La casa del inglés, así le nombraban porque el padre de los gemelitos había nacido en Inglaterra.
Circulan chismes, invenciones y dizque profecías que preocupan a los ingenuos. Por escuchar esos rumores, doña María Trinidad Zepeda de Crowen estaba muy preocupada por sus recién nacidos. Pensaba: “¡pobrecitos!, si se acaba el mundo, ¿qué van hacer?”.
Pero pasó ese año y otro y otros, y al planeta nada le sucedió. Lo que si aconteció fue el inicio de una revolución. En 1911, con once años cumplidos, a Simón y a Roberto se les acabó el mundo; el suyo. Todo el bienestar, los cuida- dos, mimos y lujos que habían disfrutado hasta ese momento, desaparecieron para siempre.
Su padre fue herido por una bala perdida en un tiroteo en plena calle, muy cerca de su casa, y su madre murió a los pocos días tratando de dar vida a otro hijo.
Se movían igual y el tono de sus voces era idéntico, se divertían mucho haciéndose pasar el uno por el otro. —Soy Simón, Jovita —decía riendo uno de ellos a la nana.
Y ella sospechaba el engaño, le decía: “¿Sí? A ver muéstrame la mano, ésa no, no te hagas el tonto; la otra”. Roberto tenía seis dedos en su mano derecha.
Cuando supieron que iban a separarlos, lloraron mucho y juraron que se volverían a encontrar.
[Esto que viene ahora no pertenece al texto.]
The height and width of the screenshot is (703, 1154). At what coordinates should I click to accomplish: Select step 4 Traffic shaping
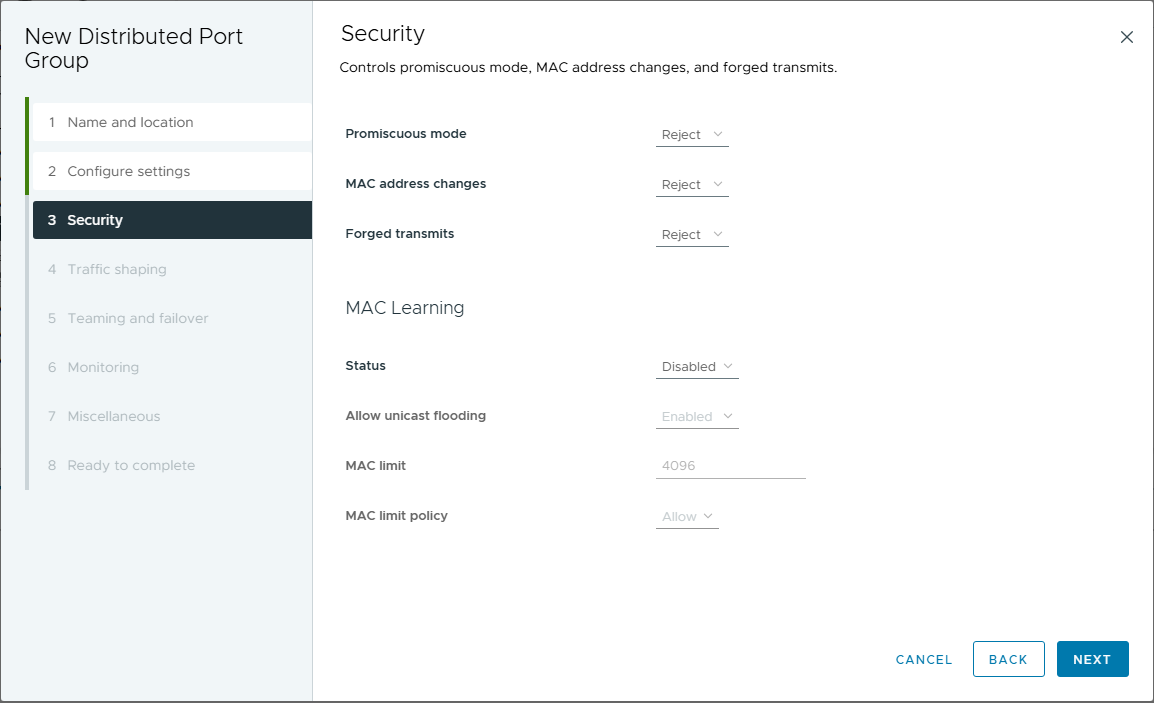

¿Pase lo que pase, Simón? —dijo Roberto. —Sí, no me voy a ir de este mundo sin despedirme de ti, hermano. Roberto, con una navaja hizo una incisión en esa mano derecha; Simón hizo otra y unieron sus manos para sellar el pacto. Los años pasaron; la agitación política y social que enfrentaba el país hizo que las cartas que se enviaban los muchachos fueran espaciándose cada vez más, además la incomunicación se agravó porque Simón se
enlistó en las filas revolucionarias y en esa vorágine se olvidó un poco de su hermano. Cuando la calma empezó a reinar y Simón ya era un hombre maduro, buscó a su hermano. Viajó hasta Inglaterra y con esfuerzo y dedicación lo encontró. Ante una tumba leyó: “Roberto Crowen (1899-1932)”. Su querido hermano había fallecido. La viuda dijo a Simón que él también había tratado de localizarlo afanosamente, y que en la hora de su muerte, alargando su mano había dicho: “¡Simón, no me iré sin despedirme!”.
¿Será cierto lo que dijo mi papá de bisha? Y creo que sí, se lo contó la portera de la casa donde murió. Ella vio y escuchó lo que pasó. Él y su hermano eran como tú y yo.
Pues cuando yo me muera voy a regresar del más allá para asustarte. A Federico le da risa y dice a su hermano:
“Entonces, mejor me voy a morir yo primero, para venir a jalarte las patas”. Algún adulto muy serio y con el ceño fruncido, les hace la señal de que callen, que en los entierros no debe haber pláticas ni risitas ni juegos. “Sí, el mundo de los adultos es otro”, piensa Alfonso y sonríe a Federico, y ambos intuyen que no falta mucho para que ellos pertenezcan a “ese mundo”... ¿Y seguirán juntos? Esa idea es una pequeña sombra de tristeza igual a la de una nubecita solitaria que acaba de desprenderse de otra, y que el viento lleva hacia otro lado, en un cielo hermoso y claro, que refulge de sol sobre un camposanto.